(Word and element location records)
START

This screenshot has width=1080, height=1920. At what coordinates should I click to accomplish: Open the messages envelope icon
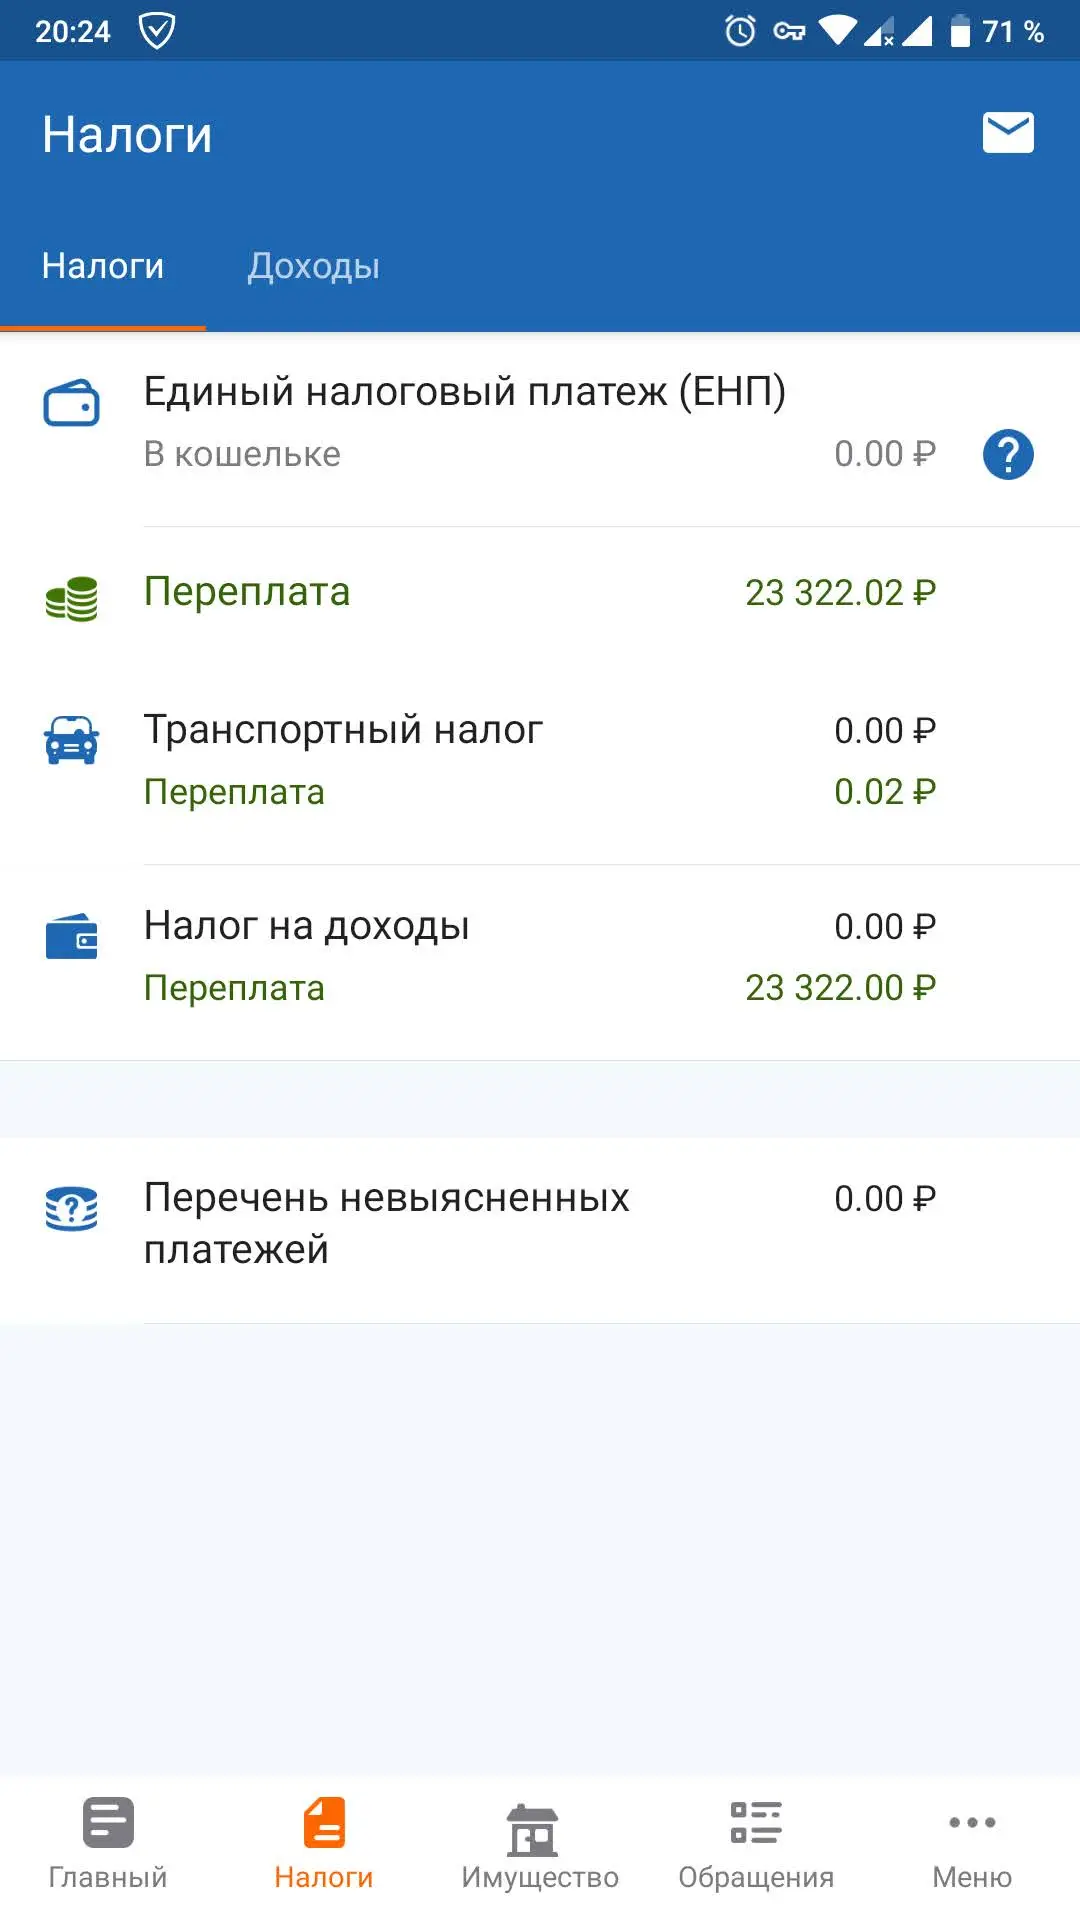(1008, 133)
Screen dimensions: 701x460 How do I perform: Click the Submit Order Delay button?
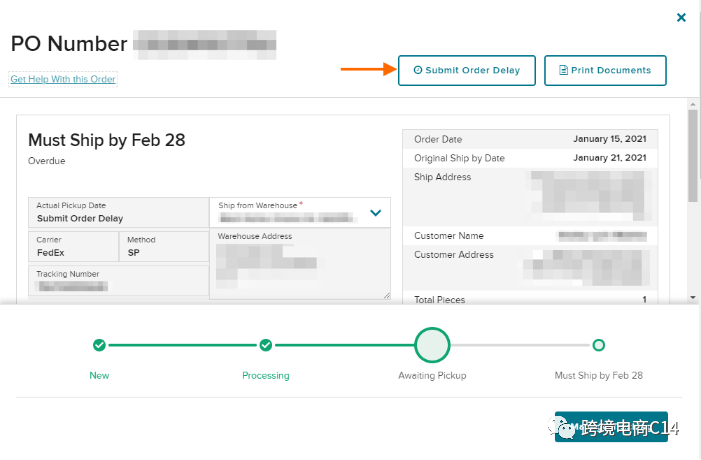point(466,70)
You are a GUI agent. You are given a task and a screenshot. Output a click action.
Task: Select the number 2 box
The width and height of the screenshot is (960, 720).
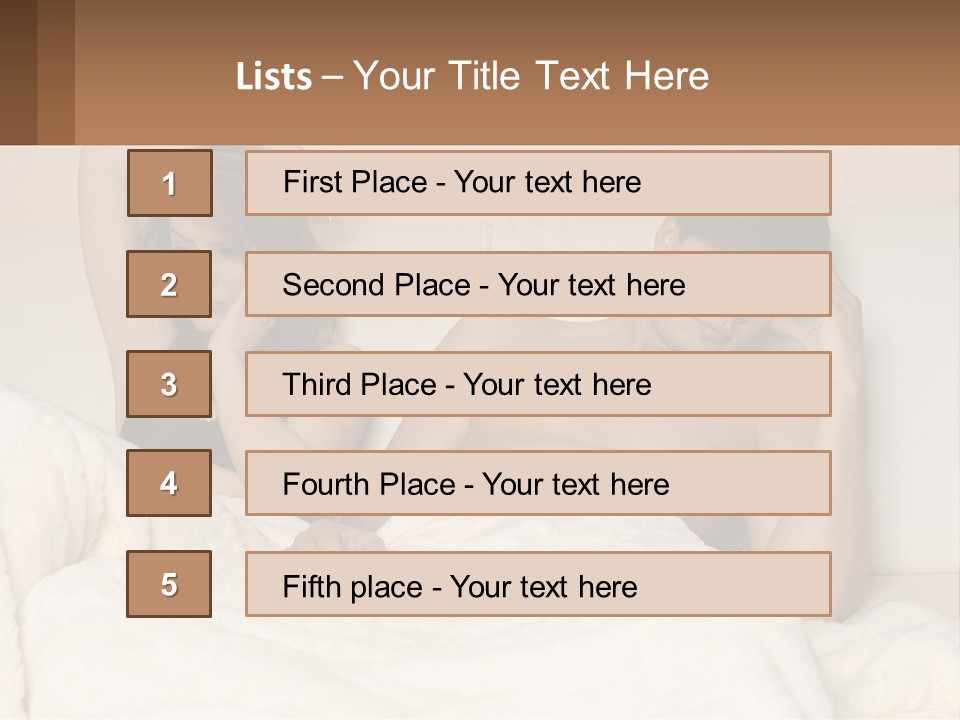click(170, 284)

END

● Task description
Can you update the listing above so that every "screenshot" becomes "capture", with everything else unchanged and the pictures left out?

● Result for this task
This capture has width=1080, height=1920. At what coordinates should I click to accomplish: Open the messages envelope icon
(1008, 133)
Screen dimensions: 701x460 How do I perform: Click the Submit Order Delay button?
point(466,70)
You are a GUI agent. You are given a task and a capture. Output a click action.
Task: Select the number 2 box
The width and height of the capture is (960, 720).
click(170, 284)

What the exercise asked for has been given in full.